* [ASSIGNED TASK] From the records below, output exactly the lines running from the line containing "Privacy Policy (821, 1516)" through the line containing "For every named target in this 302×2576", and no others.

* [DATA]
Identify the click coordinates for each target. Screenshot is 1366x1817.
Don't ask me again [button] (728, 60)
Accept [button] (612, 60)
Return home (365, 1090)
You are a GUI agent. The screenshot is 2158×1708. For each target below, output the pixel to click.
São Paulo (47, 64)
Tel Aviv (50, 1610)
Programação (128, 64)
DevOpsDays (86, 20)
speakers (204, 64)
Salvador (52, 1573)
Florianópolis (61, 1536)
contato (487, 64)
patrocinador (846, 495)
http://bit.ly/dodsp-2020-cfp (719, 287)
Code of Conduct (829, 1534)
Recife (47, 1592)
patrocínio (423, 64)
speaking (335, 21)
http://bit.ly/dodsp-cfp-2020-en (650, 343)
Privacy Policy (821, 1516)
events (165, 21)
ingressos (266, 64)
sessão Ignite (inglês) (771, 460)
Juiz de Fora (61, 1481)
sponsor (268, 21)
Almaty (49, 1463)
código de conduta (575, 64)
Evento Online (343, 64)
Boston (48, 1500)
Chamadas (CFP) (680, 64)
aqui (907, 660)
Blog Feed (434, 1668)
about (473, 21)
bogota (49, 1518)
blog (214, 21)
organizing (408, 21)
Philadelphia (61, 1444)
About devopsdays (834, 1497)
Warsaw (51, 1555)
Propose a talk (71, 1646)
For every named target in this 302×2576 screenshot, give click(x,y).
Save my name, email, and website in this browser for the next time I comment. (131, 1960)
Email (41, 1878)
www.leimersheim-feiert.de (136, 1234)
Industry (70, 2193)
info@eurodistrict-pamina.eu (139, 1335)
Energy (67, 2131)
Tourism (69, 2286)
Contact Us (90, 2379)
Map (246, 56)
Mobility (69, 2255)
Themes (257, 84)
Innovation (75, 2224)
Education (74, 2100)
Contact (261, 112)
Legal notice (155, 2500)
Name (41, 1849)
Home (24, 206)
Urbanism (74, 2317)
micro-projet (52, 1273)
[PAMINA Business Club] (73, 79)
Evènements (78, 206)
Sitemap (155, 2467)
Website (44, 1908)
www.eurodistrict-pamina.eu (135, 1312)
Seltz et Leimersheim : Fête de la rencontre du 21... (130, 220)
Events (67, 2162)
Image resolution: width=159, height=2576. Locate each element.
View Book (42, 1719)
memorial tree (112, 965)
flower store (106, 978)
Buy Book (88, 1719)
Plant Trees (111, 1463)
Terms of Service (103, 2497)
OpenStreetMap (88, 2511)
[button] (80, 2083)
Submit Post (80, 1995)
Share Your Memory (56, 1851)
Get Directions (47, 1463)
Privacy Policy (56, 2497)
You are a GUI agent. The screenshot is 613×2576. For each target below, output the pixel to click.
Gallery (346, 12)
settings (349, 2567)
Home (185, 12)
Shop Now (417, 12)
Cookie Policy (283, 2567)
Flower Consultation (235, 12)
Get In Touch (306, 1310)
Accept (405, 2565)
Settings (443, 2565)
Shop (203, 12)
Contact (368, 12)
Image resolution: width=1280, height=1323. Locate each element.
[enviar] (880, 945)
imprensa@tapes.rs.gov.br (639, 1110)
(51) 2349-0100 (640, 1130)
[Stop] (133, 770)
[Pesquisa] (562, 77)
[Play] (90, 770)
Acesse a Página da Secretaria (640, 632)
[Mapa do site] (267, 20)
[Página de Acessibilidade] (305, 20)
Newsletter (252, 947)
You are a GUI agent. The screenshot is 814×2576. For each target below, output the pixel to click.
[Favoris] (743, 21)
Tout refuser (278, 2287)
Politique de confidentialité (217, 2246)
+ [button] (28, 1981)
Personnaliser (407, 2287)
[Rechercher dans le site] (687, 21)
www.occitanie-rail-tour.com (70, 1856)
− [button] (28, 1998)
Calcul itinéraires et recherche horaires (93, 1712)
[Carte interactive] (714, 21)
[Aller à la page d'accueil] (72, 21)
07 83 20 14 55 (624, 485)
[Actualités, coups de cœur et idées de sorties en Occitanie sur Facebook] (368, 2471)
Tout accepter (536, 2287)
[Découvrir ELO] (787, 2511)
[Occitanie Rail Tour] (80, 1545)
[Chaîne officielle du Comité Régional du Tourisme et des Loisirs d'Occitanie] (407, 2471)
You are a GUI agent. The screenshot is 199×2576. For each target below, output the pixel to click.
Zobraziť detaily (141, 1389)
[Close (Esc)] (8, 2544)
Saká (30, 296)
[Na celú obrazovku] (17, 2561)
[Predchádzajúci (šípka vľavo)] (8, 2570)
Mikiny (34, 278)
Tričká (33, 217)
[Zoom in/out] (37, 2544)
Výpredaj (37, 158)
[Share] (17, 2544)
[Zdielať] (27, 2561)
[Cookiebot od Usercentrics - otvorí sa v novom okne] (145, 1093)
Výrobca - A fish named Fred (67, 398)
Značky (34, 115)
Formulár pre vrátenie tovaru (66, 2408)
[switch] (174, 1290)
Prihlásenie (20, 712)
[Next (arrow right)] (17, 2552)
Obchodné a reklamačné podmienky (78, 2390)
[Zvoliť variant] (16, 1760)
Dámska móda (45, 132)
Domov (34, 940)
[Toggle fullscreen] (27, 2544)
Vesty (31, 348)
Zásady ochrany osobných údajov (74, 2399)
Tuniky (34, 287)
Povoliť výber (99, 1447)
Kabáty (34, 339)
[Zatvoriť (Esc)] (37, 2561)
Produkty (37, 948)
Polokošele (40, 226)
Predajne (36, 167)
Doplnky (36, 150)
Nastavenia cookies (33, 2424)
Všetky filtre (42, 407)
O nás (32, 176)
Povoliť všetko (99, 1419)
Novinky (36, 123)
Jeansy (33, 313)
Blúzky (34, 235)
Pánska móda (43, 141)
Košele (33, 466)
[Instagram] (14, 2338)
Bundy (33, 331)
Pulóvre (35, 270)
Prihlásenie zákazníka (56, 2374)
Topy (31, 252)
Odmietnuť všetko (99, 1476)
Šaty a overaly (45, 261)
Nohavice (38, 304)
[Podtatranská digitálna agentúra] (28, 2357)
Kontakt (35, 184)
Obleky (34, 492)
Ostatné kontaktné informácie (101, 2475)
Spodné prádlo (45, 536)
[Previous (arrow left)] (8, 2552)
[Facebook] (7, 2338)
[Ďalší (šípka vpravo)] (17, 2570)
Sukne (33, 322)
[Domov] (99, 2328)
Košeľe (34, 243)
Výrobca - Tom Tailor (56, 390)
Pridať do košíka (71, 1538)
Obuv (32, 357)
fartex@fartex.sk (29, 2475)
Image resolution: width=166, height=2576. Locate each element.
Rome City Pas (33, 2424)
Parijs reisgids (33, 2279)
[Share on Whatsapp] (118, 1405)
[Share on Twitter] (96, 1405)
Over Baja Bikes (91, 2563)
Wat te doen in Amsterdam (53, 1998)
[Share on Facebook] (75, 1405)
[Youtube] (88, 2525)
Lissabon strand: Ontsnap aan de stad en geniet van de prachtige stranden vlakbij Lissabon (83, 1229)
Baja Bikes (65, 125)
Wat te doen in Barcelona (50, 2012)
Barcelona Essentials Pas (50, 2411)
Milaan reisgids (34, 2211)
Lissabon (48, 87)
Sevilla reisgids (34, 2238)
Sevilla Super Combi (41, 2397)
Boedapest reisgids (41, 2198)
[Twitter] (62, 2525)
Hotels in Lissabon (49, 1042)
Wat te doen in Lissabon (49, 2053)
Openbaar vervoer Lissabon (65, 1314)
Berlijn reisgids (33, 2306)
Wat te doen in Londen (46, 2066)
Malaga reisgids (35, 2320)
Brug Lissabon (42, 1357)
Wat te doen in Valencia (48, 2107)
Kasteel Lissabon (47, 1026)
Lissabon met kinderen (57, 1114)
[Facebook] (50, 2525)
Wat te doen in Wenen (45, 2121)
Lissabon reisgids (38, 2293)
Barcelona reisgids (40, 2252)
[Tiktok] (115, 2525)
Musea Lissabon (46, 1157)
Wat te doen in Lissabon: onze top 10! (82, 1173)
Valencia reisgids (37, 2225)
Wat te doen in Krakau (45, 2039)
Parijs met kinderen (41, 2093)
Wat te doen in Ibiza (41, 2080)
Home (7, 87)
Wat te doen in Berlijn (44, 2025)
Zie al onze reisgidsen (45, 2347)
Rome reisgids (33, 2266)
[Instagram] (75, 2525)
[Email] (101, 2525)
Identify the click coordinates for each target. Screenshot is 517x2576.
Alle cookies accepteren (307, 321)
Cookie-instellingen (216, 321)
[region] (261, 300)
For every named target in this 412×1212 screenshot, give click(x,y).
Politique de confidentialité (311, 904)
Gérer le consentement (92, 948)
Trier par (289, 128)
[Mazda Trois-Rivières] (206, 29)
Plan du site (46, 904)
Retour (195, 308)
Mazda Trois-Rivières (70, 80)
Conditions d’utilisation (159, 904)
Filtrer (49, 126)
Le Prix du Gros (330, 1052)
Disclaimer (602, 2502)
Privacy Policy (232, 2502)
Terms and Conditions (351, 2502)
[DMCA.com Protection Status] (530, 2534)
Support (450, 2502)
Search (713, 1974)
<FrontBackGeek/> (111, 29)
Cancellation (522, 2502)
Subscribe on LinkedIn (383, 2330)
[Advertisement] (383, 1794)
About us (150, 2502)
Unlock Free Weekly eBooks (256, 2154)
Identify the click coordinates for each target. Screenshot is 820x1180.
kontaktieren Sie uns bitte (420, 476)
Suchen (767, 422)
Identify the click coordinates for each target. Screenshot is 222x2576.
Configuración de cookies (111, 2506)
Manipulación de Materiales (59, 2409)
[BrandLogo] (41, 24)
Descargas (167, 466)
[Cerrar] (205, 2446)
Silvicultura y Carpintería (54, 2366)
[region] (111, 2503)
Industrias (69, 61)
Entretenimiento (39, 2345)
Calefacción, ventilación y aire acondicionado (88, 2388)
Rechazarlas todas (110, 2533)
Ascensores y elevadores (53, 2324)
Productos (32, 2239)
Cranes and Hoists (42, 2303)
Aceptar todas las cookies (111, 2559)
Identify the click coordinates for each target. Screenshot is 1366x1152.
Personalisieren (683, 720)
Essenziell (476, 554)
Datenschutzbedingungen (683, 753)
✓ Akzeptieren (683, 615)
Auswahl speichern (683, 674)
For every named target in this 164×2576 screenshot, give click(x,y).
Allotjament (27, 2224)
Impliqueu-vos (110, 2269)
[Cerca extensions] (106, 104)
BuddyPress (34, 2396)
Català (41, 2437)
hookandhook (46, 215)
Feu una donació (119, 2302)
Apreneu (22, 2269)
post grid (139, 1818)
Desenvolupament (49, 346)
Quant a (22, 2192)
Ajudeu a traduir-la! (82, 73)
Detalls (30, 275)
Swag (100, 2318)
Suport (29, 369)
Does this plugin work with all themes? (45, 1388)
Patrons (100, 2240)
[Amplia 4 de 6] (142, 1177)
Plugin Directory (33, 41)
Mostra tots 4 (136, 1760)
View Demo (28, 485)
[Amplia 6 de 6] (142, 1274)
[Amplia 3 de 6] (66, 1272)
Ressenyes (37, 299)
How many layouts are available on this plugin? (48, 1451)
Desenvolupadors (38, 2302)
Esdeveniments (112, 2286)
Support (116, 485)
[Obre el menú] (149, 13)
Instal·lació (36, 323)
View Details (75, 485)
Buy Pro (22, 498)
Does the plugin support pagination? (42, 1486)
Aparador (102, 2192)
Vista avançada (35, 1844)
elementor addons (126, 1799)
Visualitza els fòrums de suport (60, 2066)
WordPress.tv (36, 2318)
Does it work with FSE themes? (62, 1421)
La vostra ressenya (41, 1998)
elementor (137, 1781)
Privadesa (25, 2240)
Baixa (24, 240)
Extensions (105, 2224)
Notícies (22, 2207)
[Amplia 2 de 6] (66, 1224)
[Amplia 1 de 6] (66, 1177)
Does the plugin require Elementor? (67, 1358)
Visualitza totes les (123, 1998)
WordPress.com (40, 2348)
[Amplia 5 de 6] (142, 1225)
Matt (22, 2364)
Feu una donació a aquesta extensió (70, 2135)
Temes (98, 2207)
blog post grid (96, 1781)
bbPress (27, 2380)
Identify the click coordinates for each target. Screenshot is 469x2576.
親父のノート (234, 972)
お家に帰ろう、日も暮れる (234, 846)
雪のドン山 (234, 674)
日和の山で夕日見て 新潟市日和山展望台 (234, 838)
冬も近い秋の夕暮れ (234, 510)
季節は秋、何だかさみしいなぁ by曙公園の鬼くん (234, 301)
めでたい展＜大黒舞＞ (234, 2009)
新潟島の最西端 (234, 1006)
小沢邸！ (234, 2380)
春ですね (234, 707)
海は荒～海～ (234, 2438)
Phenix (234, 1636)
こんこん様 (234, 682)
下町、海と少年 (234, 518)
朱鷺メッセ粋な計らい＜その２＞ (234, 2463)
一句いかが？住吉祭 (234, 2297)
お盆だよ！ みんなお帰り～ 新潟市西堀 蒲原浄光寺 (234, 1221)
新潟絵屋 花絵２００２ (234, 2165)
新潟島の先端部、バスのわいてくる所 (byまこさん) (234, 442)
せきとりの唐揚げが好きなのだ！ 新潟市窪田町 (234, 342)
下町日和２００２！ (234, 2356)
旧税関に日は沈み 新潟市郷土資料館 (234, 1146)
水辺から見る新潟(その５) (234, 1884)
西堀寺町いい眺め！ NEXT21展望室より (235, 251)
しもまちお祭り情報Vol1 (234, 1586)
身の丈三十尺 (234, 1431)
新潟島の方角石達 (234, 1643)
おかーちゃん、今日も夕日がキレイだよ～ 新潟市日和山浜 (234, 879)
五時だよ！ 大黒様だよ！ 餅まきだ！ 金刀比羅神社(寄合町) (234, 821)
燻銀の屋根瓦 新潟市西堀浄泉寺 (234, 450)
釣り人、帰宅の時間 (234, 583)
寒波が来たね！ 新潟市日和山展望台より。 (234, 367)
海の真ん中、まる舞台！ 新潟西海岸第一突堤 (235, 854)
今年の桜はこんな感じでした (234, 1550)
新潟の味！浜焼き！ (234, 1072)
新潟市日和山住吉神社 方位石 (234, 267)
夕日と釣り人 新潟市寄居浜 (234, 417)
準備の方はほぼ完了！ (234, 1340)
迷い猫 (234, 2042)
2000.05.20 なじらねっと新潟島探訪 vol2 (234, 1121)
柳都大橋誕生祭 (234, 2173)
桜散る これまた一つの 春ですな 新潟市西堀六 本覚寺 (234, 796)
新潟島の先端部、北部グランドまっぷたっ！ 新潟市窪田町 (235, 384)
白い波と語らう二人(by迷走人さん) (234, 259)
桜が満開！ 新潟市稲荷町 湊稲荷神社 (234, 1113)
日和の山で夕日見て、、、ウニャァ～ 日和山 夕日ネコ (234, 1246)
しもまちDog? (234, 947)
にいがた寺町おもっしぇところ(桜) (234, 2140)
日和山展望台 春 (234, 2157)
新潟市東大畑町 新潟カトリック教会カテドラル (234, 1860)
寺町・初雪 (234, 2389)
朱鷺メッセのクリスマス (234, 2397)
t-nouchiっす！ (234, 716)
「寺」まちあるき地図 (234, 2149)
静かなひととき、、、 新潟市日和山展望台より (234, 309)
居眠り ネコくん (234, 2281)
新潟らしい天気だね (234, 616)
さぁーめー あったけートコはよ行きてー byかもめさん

* [EXPECTED OUTPUT]
Privacy Policy (821, 1516)
events (165, 21)
ingressos (266, 64)
sessão Ignite (inglês) (771, 460)
Juiz de Fora (61, 1481)
sponsor (268, 21)
Almaty (49, 1463)
código de conduta (575, 64)
Evento Online (343, 64)
Boston (48, 1500)
Chamadas (CFP) (680, 64)
aqui (907, 660)
Blog Feed (434, 1668)
about (473, 21)
bogota (49, 1518)
blog (214, 21)
organizing (408, 21)
Philadelphia (61, 1444)
About devopsdays (834, 1497)
Warsaw (51, 1555)
Propose a talk (71, 1646)
For every named target in this 302×2576 screenshot, give click(x,y).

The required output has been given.